Ever since Wu-Tang hit the rap world in 1993 with the seminal “Enter the Wu-Tang: 36 Chambers,” the nine-member collective has been widely hailed as one of the most creative forces in the genre. It is most certainly the center of East Coast hard-core rap.

The group’s music coupled frenetic, slang-heavy lyricism and a mythology based on martial arts movies, urban conditions and Nation of Islam polemics. Much like N.W.A before it on the West Coast, the team spawned successful solo careers for several of its members, notably Method Man, Ghostface Killah and RZA. Raekwon the Chef, Ol’ Dirty Bastard, U-God, GZA/Genius, Inspectah Dek and Masta Killa round out the lineup.
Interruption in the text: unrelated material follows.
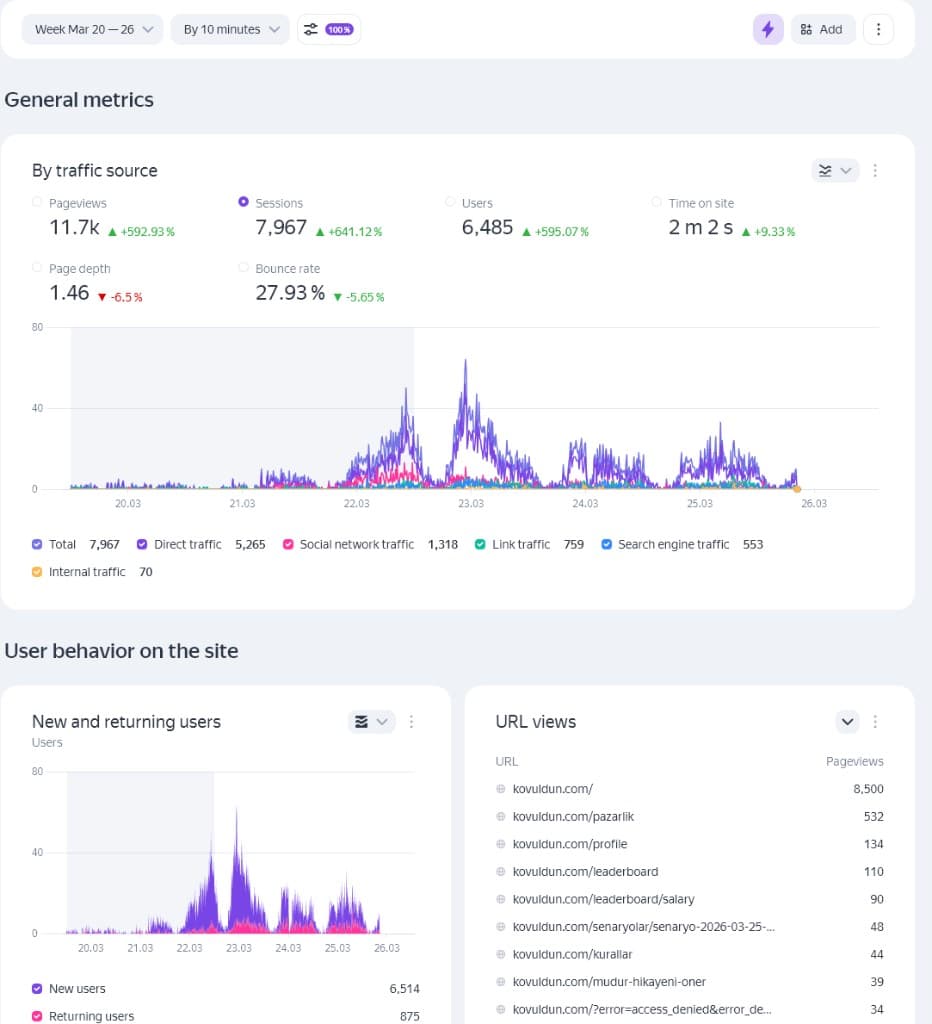Click the Social network traffic pink swatch

288,545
Though Ol’ Dirty Bastard’s run-ins with the law are well-documented (he has been a fugitive since fleeing from a court-ordered drug treatment program last month) and Ghostface Killah had to push back the release of his second album because of jail time for a parole violation, the Clan maintains a low profile outside music-making.

Wu-Tang returned three years ago with a follow-up collection--the two-disc “Wu-Tang Forever”--that won more acclaim and sold more than 5 million copies.

After time away for solo projects, they’ve re-teamed for a third album, “The W,” which will be released Tuesday. (See review on Page 68.)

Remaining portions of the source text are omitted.